Toni Bowers
Office Hours
fall 2020Fall 2020: Virtual office hours for current students at their convenience. Contact me by email to arrange a Zoom or phone appointment.
Toni Bowers (Professor) specializes in British literature and culture from Charles II’s restoration in 1660 to the French Revolution, on early-modern poetry and prose fiction from England and Scotland, and on the implications of silent film and pantomime for the claims of representational language. In all her work, Professor Bowers is interested in how imaginative writing shapes public and private distributions of power and significance. Her overall concern is with how language works to create and solidify social hierarchies, and what alternatives exist to, and within, that process. Professor Bowers is convinced that popular cultural and entertainment reveal and foster ideological agendas.
In addition to dozens of essays in scholarly journals and collections, Bowers is the author of two book of literary history: Force or Fraud: British Seduction Stories and the Problem of Resistance, 1660-1760, (Oxford University Press, 2011), and The Politics of Motherhood: British Writing and Culture, 1660-1760 (Cambridge University Press, 1996). She has also produced distinguished editons and scholarly collections. With John Richetti (Penn, Emeritus), she co-edited an abridgement of Samuel Richardson's 1747-48 masterpiece Clarissa (Broadview Press, 2010); this edition is now in frequent use in undergraduate and graduate classrooms worldwide. And with Professor Tita Chico (Maryland) she has edited a volume of scholarly essays titled Atlantic Worlds in the Long Eighteenth Century: Seduction and Sentiment (Palgrave: 2012). She has been granted permission by the literary heirs of two previously unknown Chaplin memoirs to edit and publish those previously unknown works. With Prof. Albert Rivero of Marquette University, she is editing the first complete edition in nearly a century of Richardson's Pamela (v. 1-4); that edition is under contract with Broadview Press. She is co-editing a book on the artistry of Michael Jackson, and she is working on a monograph that traces how a particular set of metaphors was used in public debate to shape the creation of "Great Britain" between 1603 and 1707 (with implications for understanding the imaginative work that goes into creating nation states and national identity). For more of Dr. Bowers's publications, see here.

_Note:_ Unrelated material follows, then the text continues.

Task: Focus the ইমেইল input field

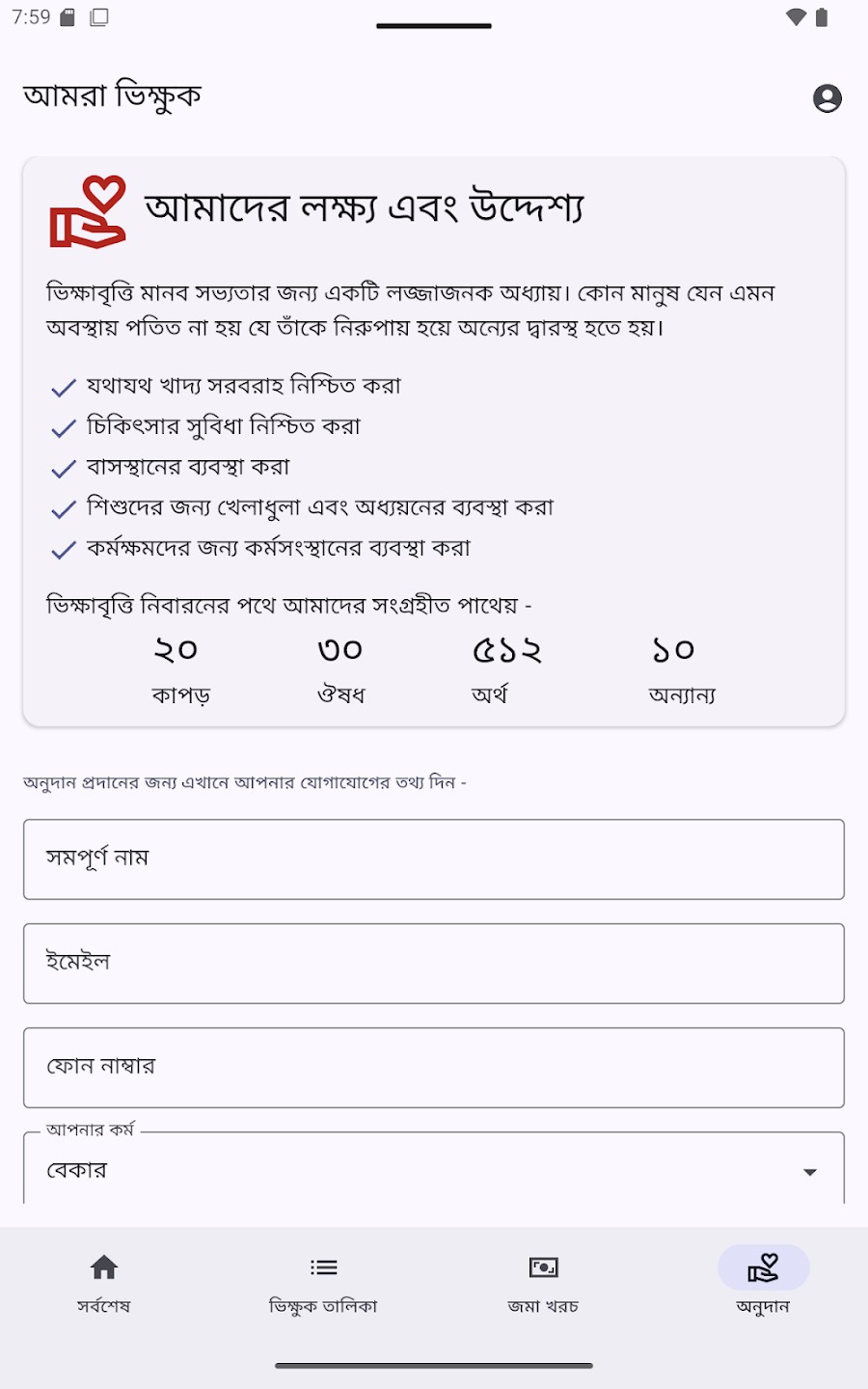Action: pyautogui.click(x=434, y=964)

Toni Bowers regularly presents her scholarship across the United States and has lectured by invitation in Canada, England, Finland, France, the Netherlands, and Scotland.In 2018, she was MacLain Distinguished Professor at Colorado College. In addition to her undergraduate teaching -- in her view, the most important work she does -- Bowers directs and advises doctoral dissertations at Penn and at other institutions around the world, supervises independent studies at both the undergraduate and graduate leves, and serves on committees at Penn for the English Department, the School of Arts and Sciences, and the larger University. Dr. Bowers co-founded Penn’s Atlantic Studies Seminar, was a year-long Visiting Lecturer at the University of Edinburgh (Scotland), and for many years served as Faculty-in-Residence at Kings Court-English House College House, where she founded the undergraduate humanities society Perspectives in Humanities and inaugurated the Penn Authors' Forum. In She has been the recipient of a number of national and international fellowships and awards, including from the NEH, the British Academy, the Newberry Library, the Huntington Library, the William Andrews Clark Memorial Library, and the Harry Ransom Center.

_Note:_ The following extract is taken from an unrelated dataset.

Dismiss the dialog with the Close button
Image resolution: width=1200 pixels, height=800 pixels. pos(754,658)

Toni Bowers is a member of the Steering Committee and a Core Faculty Member for Penn's Gender Studies program (GSWS). She served for many years on the Advisory Board to the McNeil Center for Early American Studies. She works as editorial consultant for a number of academic journals and publishing houses, has served as both Delegate and member of the Executive Committee of the Delegates for the ACLS (American Council for Learned Societies). She has served as a Delegate for the Modern Language Association as well as on its Executive Committee for Restoration and Early Eighteenth-Century Studies and on its Executive Committee for Scottish Literature. She received the Ph.D. from Stanford.